TASK PROMPT -
When the line with "KOMBİNLER (838, 65)" appears below, start repeating lines exactly, and keep going through the line with "Las mejores playas"; add nothing outside that span.

Dataset entries
__________________________________________________

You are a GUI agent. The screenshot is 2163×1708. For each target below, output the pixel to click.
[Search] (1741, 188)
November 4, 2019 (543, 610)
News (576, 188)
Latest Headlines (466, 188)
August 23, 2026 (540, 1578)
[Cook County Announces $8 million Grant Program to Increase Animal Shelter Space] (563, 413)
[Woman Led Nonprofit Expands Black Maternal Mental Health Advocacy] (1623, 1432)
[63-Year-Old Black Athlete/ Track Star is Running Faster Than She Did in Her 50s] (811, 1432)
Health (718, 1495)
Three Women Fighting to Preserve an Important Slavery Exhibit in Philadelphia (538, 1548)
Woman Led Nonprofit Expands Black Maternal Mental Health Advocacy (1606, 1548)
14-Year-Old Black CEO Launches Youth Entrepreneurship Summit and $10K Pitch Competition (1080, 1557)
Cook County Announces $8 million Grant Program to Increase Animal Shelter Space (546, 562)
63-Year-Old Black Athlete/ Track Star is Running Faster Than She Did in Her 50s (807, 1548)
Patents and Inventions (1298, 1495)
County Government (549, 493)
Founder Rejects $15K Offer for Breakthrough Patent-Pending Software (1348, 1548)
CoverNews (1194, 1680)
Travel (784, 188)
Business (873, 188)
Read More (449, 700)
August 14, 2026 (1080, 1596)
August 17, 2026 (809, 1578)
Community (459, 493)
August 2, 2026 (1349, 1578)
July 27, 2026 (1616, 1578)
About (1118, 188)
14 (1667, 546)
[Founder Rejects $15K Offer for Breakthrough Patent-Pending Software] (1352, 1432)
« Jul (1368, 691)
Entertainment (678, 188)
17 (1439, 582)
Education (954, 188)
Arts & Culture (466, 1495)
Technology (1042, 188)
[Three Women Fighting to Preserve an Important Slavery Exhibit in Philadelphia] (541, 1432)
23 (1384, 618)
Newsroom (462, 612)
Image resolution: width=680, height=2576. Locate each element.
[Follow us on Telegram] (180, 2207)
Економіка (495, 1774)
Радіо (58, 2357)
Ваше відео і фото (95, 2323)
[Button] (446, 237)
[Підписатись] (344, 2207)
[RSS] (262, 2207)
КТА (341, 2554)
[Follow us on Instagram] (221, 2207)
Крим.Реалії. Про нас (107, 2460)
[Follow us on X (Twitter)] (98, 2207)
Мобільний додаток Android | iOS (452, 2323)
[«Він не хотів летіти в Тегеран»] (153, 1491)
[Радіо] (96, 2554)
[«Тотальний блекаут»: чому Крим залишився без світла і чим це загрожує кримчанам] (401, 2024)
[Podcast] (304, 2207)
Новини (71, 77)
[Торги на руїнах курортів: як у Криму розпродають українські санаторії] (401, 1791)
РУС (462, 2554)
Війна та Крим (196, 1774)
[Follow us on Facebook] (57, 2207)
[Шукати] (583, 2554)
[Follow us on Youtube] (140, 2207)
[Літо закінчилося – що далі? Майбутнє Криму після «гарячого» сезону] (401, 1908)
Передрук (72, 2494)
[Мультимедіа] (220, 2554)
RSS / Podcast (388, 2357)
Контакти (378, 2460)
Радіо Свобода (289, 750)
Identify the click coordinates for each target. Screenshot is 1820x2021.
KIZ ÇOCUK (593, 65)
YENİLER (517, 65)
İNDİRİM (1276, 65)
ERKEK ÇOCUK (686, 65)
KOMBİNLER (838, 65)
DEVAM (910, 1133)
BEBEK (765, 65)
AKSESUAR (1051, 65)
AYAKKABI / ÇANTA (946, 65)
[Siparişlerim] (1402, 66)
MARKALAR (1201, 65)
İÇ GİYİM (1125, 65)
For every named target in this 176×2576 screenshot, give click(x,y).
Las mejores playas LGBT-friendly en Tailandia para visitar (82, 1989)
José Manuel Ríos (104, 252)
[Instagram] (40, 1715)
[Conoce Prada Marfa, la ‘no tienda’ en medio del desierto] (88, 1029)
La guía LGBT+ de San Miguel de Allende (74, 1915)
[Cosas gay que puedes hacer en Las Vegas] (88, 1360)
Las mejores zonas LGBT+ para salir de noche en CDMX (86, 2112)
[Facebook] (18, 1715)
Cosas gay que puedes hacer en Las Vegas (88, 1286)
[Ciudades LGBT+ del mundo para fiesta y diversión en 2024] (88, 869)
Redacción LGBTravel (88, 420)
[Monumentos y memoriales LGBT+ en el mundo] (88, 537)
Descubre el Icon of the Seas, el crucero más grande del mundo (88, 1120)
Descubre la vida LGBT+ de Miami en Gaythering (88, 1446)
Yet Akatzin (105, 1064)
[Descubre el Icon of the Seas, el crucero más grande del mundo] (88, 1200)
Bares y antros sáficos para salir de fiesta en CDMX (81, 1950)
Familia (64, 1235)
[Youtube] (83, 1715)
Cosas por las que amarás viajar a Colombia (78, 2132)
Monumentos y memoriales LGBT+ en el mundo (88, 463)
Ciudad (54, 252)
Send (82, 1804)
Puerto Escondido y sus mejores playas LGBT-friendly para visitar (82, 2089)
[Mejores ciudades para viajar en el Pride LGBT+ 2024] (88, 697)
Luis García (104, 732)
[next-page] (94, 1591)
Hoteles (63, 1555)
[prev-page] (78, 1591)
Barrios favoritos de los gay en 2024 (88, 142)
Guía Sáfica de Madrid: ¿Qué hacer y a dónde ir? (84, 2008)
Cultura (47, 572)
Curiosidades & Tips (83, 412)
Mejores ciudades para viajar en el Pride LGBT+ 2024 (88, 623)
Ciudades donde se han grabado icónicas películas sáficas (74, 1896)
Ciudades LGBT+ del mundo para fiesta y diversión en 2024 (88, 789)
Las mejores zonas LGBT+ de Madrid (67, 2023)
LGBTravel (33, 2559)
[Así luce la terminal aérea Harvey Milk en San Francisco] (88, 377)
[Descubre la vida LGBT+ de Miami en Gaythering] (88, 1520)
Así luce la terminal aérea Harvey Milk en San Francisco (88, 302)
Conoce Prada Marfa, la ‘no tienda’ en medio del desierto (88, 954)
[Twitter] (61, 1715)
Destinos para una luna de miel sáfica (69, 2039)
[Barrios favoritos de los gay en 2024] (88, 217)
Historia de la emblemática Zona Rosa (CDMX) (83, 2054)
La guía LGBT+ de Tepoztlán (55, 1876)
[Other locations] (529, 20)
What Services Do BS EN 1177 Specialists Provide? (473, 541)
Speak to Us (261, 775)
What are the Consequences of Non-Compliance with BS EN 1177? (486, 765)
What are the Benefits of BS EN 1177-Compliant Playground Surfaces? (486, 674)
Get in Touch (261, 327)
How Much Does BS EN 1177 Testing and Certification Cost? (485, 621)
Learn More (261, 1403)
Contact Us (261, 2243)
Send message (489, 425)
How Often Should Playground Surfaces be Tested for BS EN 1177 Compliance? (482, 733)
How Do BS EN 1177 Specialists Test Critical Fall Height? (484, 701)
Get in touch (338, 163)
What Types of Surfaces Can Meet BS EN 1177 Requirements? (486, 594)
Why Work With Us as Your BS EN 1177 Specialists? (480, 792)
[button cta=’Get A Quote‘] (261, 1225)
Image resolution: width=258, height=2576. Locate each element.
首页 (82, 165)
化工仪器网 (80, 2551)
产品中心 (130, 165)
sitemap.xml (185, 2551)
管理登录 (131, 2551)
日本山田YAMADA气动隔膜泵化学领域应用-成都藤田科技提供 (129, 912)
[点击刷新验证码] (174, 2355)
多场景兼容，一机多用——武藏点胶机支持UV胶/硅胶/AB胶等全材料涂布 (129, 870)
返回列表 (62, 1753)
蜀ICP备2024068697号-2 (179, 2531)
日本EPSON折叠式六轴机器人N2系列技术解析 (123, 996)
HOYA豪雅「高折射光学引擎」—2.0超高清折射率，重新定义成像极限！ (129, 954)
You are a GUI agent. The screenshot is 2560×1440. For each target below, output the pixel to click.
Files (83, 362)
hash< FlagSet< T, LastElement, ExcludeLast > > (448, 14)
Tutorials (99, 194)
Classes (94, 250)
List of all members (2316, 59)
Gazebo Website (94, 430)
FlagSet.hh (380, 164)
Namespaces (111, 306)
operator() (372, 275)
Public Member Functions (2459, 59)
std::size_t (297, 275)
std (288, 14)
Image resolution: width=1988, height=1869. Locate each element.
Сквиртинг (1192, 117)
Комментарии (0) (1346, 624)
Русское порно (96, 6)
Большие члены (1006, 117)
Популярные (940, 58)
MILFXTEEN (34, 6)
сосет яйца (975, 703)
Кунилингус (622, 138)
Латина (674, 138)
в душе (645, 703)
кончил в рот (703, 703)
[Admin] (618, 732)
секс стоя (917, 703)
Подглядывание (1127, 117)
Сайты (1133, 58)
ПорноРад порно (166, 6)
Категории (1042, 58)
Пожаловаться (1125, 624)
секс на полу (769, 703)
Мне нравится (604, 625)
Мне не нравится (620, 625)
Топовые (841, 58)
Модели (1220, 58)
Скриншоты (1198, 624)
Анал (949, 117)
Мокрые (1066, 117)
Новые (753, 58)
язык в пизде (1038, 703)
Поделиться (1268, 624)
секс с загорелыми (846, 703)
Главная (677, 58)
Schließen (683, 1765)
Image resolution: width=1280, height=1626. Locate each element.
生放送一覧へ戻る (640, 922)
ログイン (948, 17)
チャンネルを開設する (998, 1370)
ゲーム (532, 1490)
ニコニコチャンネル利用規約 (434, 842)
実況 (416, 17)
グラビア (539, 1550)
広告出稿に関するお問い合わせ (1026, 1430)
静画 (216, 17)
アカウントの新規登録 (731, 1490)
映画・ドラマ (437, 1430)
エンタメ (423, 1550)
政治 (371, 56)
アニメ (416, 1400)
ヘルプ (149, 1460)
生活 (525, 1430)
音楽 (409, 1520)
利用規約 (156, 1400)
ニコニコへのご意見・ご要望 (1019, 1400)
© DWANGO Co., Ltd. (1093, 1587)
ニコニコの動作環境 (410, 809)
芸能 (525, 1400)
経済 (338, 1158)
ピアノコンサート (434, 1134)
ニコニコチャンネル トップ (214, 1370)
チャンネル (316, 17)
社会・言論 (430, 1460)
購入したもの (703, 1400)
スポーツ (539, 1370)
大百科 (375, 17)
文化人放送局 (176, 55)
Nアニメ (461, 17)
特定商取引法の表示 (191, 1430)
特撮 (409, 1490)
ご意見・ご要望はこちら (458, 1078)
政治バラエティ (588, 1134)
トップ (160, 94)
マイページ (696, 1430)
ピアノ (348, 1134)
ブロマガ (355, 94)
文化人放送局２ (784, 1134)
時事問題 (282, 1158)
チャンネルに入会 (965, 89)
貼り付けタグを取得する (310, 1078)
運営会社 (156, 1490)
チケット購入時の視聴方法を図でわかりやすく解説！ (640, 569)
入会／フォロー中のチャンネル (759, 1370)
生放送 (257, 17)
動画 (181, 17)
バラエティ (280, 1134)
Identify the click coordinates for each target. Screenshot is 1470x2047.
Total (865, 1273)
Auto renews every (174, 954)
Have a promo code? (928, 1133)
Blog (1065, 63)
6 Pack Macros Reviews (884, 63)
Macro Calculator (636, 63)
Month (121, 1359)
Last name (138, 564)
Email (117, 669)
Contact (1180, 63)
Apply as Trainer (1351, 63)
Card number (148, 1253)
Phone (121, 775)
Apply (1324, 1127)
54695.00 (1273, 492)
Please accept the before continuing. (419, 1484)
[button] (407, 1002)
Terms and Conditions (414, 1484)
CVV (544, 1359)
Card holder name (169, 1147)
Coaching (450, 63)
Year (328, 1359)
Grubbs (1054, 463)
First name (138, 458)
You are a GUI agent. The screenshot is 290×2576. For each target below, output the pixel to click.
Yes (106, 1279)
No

__________________________________________________

OUTPUT OF THE EXERCISE -
KOMBİNLER (838, 65)
DEVAM (910, 1133)
BEBEK (765, 65)
AKSESUAR (1051, 65)
AYAKKABI / ÇANTA (946, 65)
[Siparişlerim] (1402, 66)
MARKALAR (1201, 65)
İÇ GİYİM (1125, 65)
For every named target in this 176×2576 screenshot, give click(x,y).
Las mejores playas LGBT-friendly en Tailandia para visitar (82, 1989)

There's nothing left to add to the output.